Seit der Bezirk inoffiziell "Pregnancy Hill" heißt, muss man sich hier keine großen Gedanken um kinderfreundliche Plätze machen. Die sind für die Hipster-Eltern mit Hang zum Biodynamischen längst geschaffen worden. Bei unserer Recherche stießen wir gleich auf mehrere State-of-the-Art-Babybuden - eine davon sogar mit eigener Kinderfriseurin.
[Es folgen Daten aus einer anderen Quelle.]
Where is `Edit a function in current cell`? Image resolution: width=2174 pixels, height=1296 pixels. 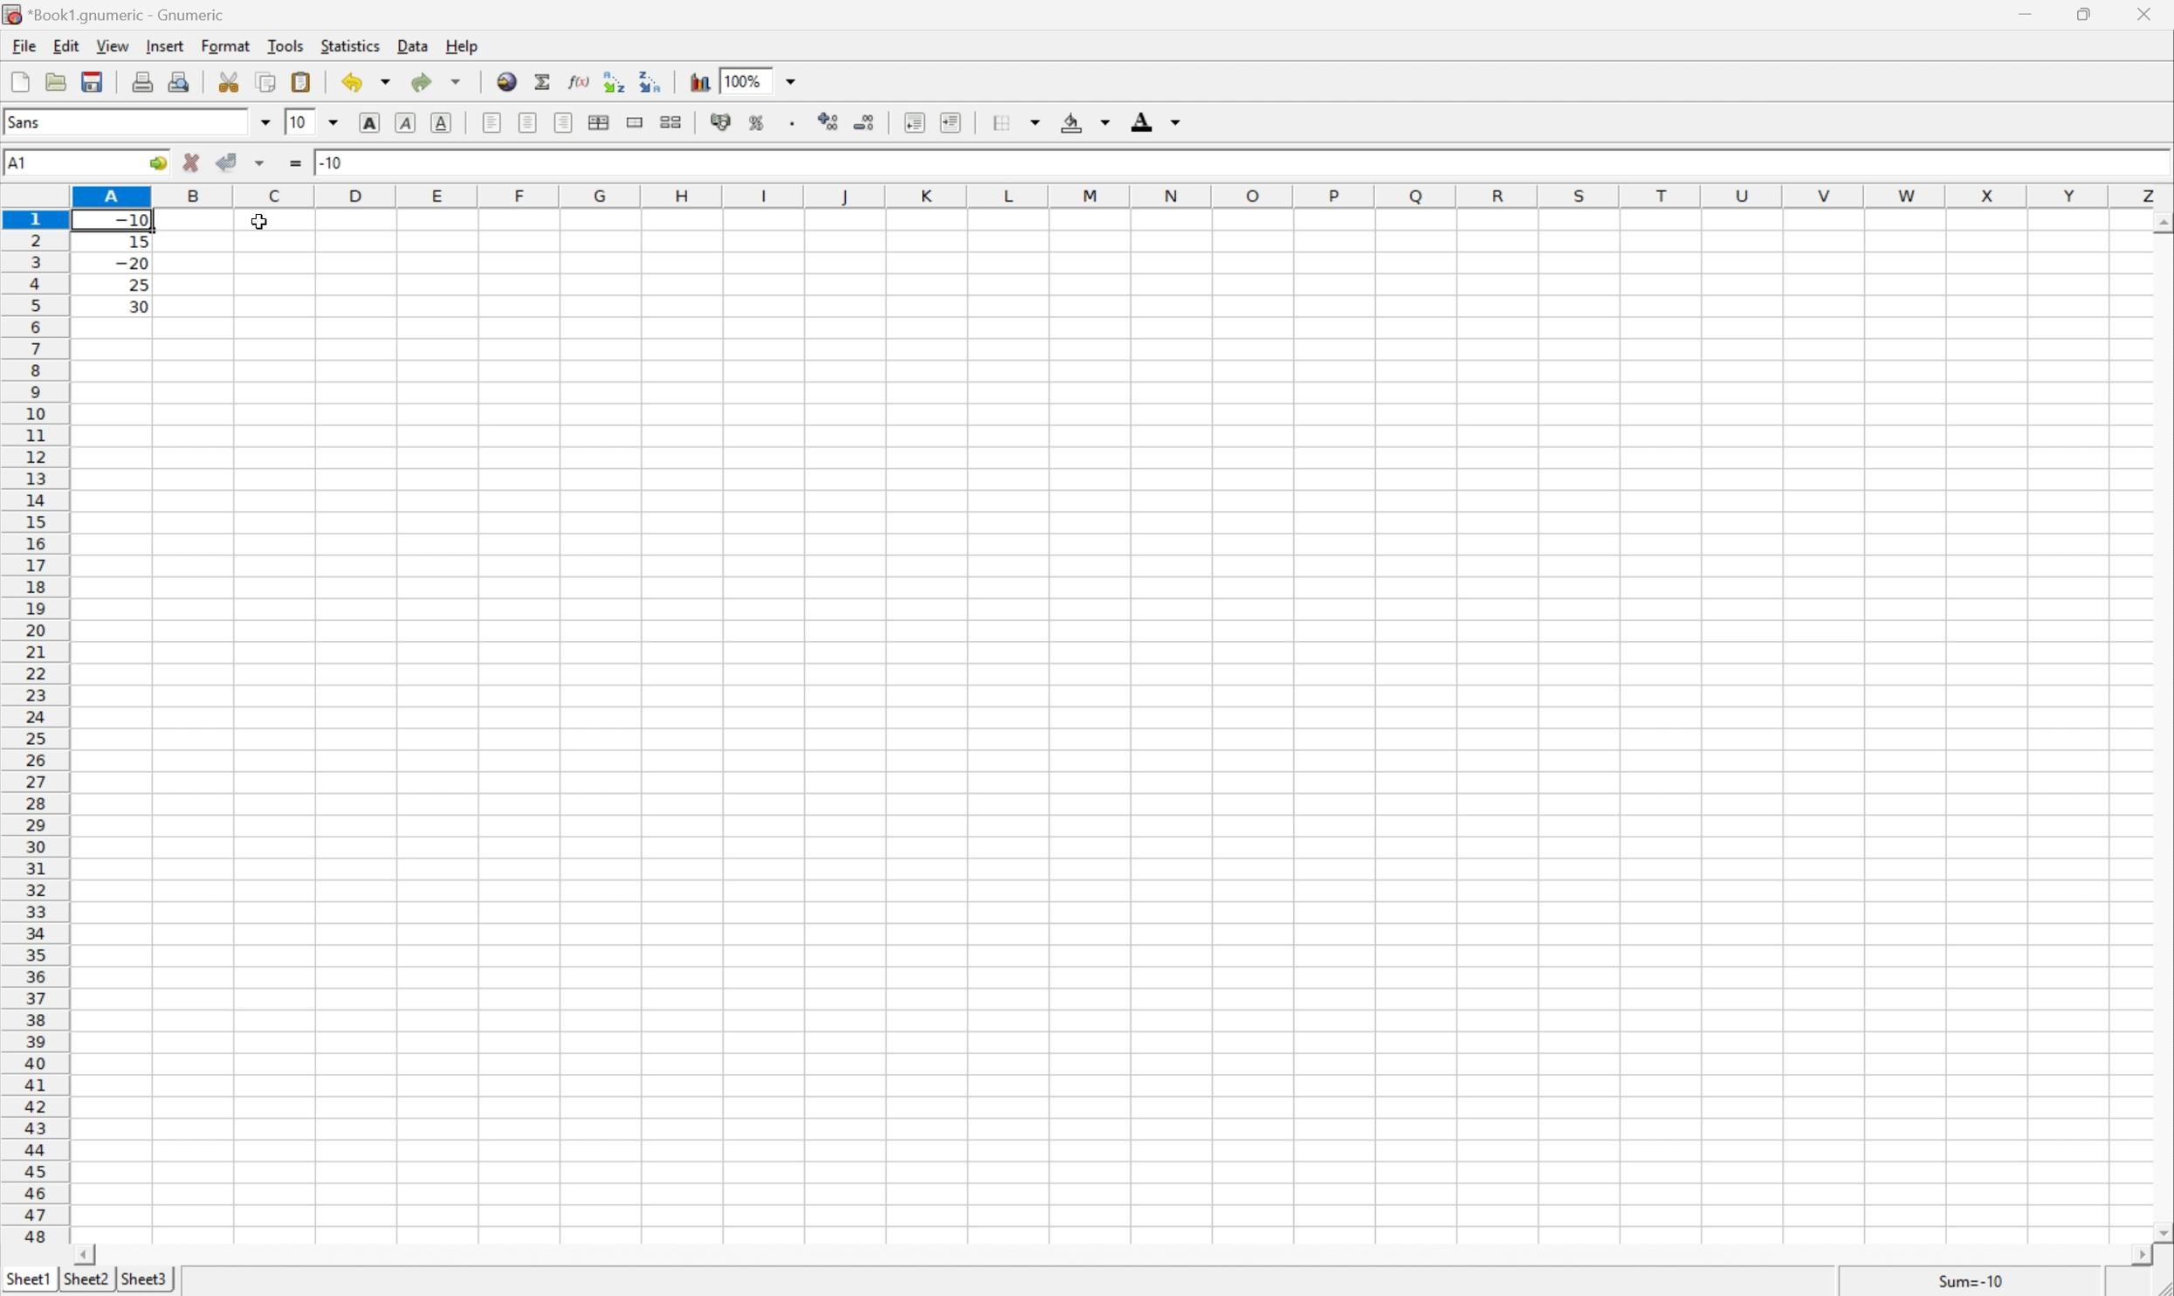
Edit a function in current cell is located at coordinates (579, 79).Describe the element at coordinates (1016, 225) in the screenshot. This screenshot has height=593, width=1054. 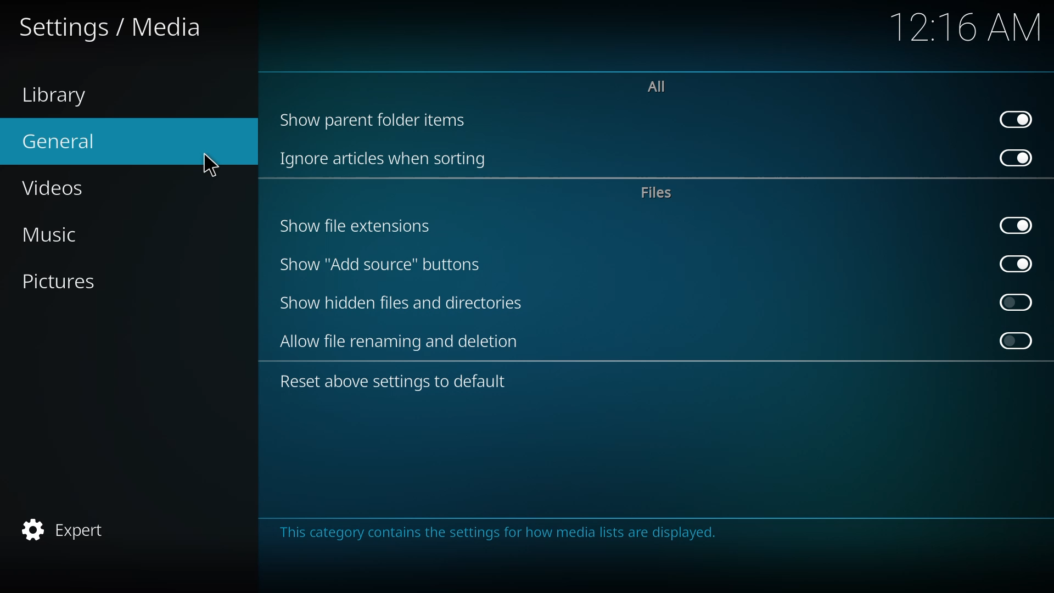
I see `enabled` at that location.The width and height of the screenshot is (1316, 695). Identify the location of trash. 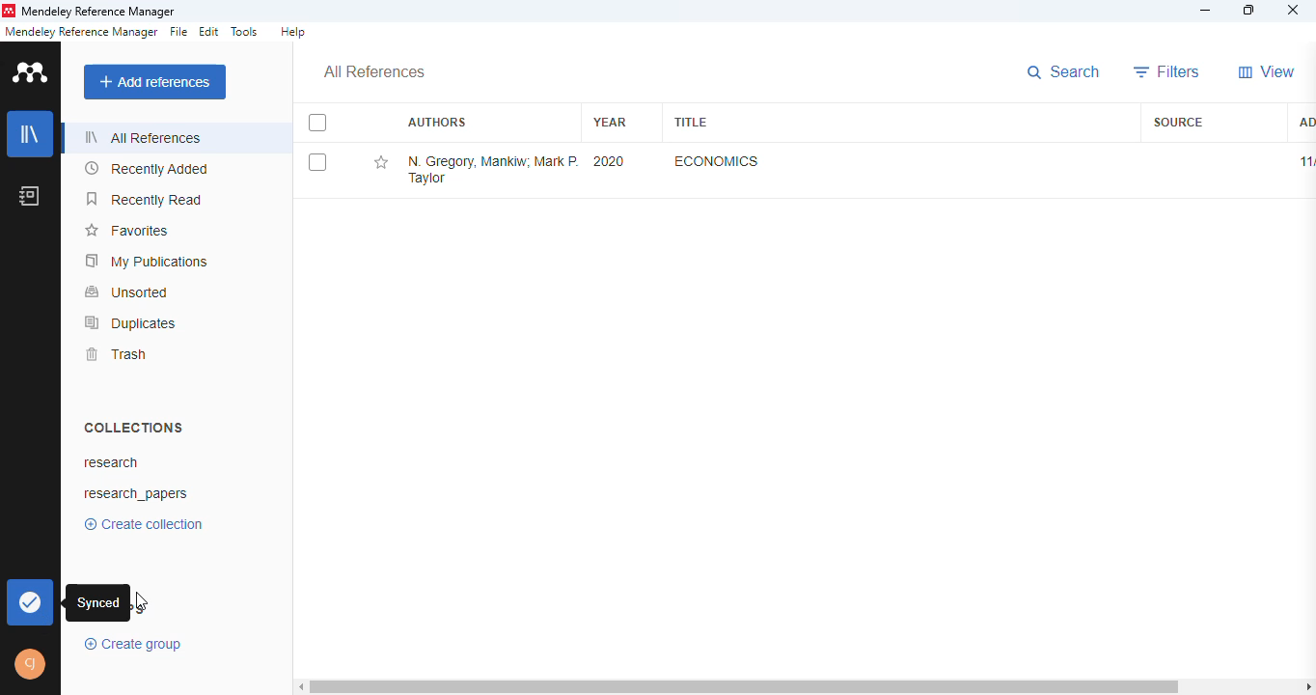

Im Mauerpark spielt eine Percussion-Combo Techno - analog, denn digital kann heute eh jeder -, und feinsinnige Singer-Songwriter schmettern sich in die Herzen ihrer Zuhörer. Nebenan im Amphitheater veranstaltet der Ire Joe Hatchiban seine Karaoke-Show, die "total Kult" ist, wie eine Berlinerin erklärt. Und wieder ein paar Meter weiter fordert der Frontman einer Funk-Band: "Hey, komm, wir retten Berlin!" Wir hatten eigentlich nicht das Gefühl, dass Berlin gerettet werden müsste. Die von Piraterie noch unbeleckte Frida drängt zum CD-Kauf.
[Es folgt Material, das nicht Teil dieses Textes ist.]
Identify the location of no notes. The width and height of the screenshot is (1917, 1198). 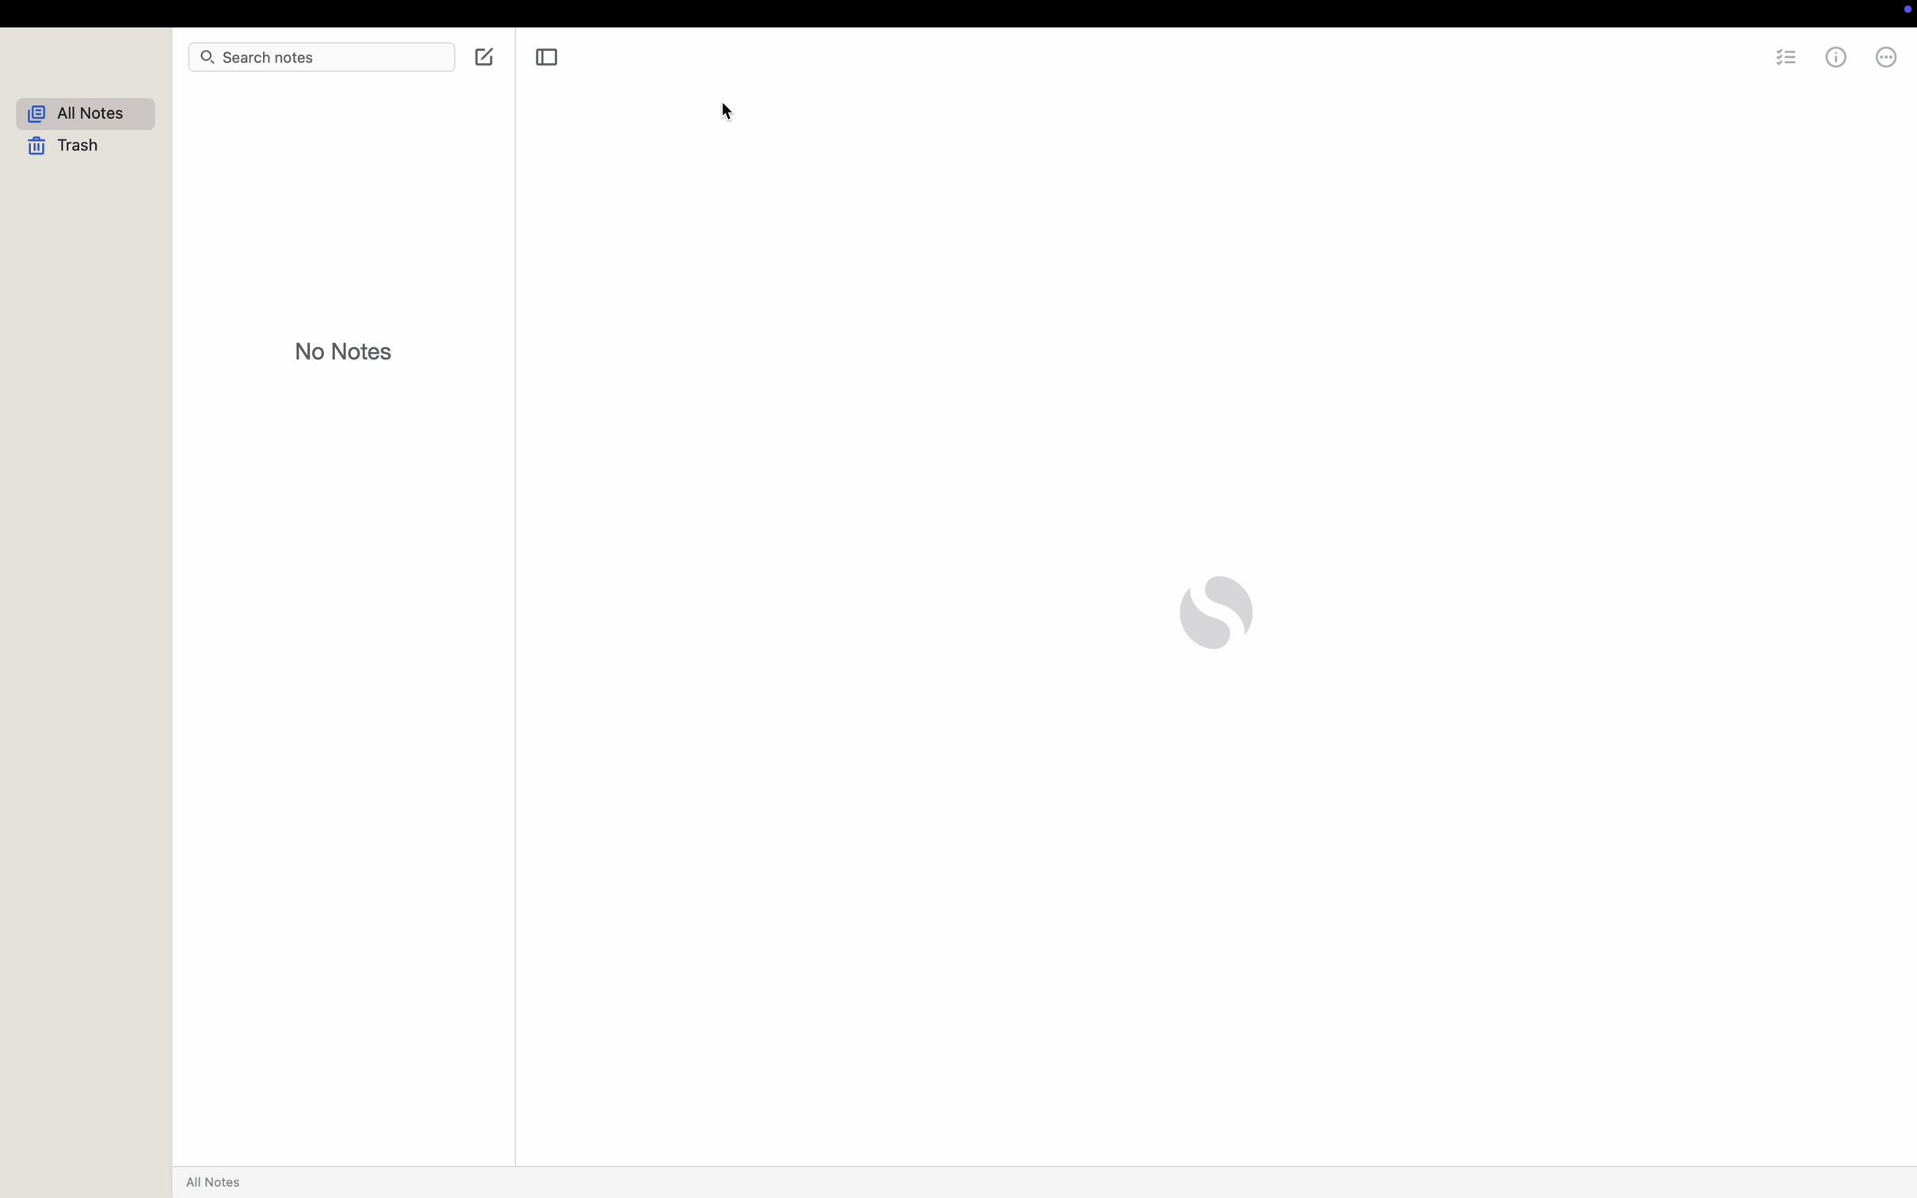
(345, 350).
Mit diesem Souvenir in der Tasche brechen wir auf zum Regenbogenspielplatz am anderen Ende des Mauerparks. Das ist nur einer von drei Spielplätzen im buntesten Grünstreifen der Stadt. Lebendiger könnte der frühere "Todesstreifen" zwischen Ost- und Westberlin gar nicht sein. (Gertraud Gerst und Nicole Janata, DER STANDARD, 8.11.2014)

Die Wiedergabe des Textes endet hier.